Real-World Applications
Post-conference action planning: A conference organiser used 25/10 with 150 attendees at the end of a two-day event. The invitation was "What is the single boldest action our industry should take in the next year?" The Top 10 became the published conference commitments.
Sprint retrospective with multiple teams: A Scrum Master ran 25/10 with four teams (about 40 people) after a challenging quarter. The question was "If you were 10 times bolder, what would you change about how our teams work together?" The top-scoring idea led to a cross-team working group that cut handoff delays by half.
Strategy kickoff for a leadership team: A consultant used 25/10 with 25 senior leaders at the start of a strategy day. The question was "What is the biggest opportunity we are ignoring?" Three of the Top 10 ideas were variations on the same theme, which redirected the entire day's agenda.

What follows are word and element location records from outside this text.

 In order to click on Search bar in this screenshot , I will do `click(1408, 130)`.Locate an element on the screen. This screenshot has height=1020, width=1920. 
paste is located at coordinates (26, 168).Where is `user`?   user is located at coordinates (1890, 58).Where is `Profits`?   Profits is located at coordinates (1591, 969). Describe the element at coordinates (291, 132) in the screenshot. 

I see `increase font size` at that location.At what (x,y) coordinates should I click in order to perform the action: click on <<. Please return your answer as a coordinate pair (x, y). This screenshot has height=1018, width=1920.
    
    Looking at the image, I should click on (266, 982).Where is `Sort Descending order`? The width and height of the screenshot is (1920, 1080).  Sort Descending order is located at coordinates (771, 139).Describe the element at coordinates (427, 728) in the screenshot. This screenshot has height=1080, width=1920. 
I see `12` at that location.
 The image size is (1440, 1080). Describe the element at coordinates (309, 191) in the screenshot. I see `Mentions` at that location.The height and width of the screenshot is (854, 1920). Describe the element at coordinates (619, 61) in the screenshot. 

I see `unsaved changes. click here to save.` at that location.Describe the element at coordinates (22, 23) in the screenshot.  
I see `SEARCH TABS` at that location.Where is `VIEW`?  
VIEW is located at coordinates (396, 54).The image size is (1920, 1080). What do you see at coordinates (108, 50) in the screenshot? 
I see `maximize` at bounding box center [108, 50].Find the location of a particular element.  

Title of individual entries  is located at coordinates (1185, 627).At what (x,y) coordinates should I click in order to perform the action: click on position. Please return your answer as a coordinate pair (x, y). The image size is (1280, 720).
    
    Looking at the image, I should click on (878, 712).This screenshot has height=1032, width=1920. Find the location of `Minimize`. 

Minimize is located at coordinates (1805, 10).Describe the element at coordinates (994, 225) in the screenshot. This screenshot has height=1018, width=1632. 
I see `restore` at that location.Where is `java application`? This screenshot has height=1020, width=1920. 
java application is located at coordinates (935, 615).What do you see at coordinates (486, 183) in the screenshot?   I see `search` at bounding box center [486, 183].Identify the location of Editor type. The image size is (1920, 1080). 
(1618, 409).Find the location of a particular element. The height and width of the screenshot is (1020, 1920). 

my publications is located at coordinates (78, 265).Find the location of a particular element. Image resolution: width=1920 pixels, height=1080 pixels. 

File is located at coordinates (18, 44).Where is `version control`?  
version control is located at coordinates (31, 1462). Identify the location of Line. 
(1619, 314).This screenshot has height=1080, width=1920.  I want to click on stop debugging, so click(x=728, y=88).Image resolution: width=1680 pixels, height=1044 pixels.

Community engagement event: A local council facilitator used 25/10 with 80 residents at a town planning consultation. The question was "What would make this neighbourhood a place you are proud to live in 10 years from now?" The Top 10 ideas fed directly into the council's investment plan.
Innovation day at a technology company: An L&D team used 25/10 with 60 engineers during an internal hackathon kickoff. The question was "What product feature would you build if you had zero constraints?" The highest-scoring ideas became the seed projects for the hackathon teams.